◆ RECORDS SUPPLIED:
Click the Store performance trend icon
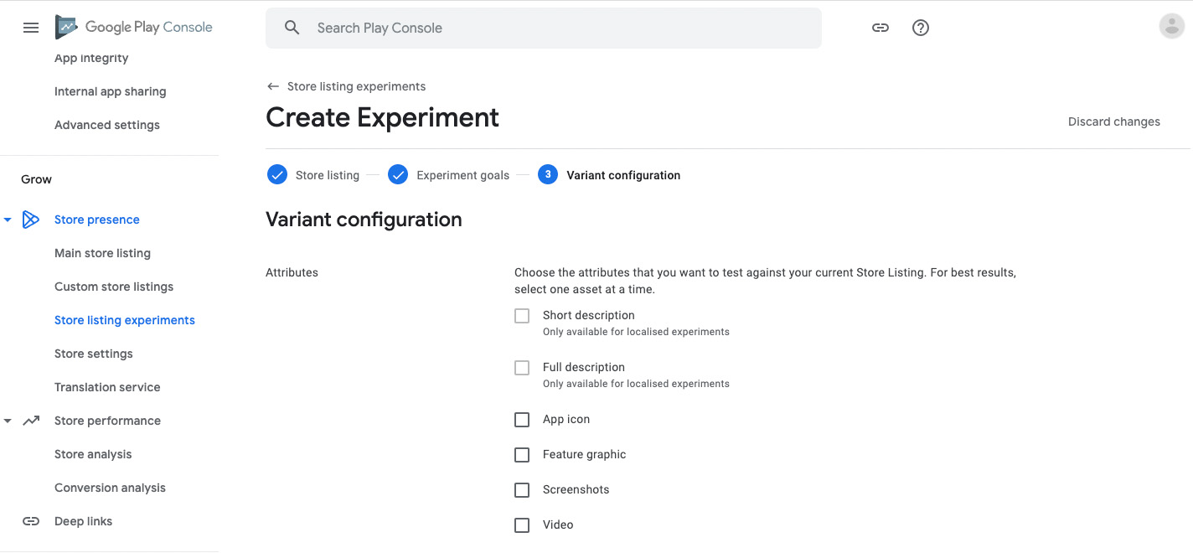Image resolution: width=1193 pixels, height=553 pixels. pyautogui.click(x=31, y=421)
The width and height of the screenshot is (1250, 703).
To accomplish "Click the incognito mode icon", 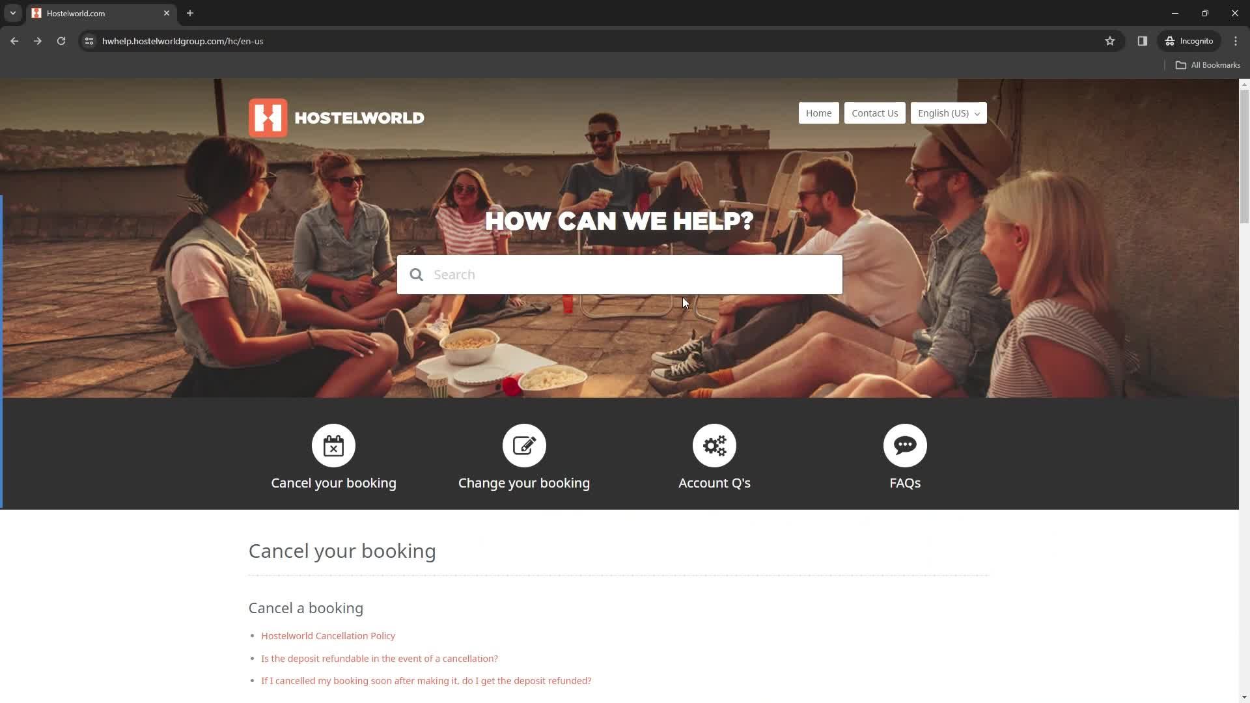I will click(x=1169, y=40).
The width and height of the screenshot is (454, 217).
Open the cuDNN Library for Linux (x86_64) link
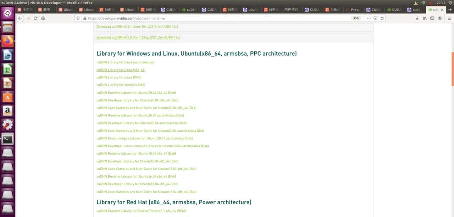click(x=121, y=70)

◆ WHAT IS NEEDED: Check each line of the records above, and copy those that hold the word "screenshot".

◆ COMPLETED EXERCISE:
The width and height of the screenshot is (1250, 703).
The width and height of the screenshot is (454, 217).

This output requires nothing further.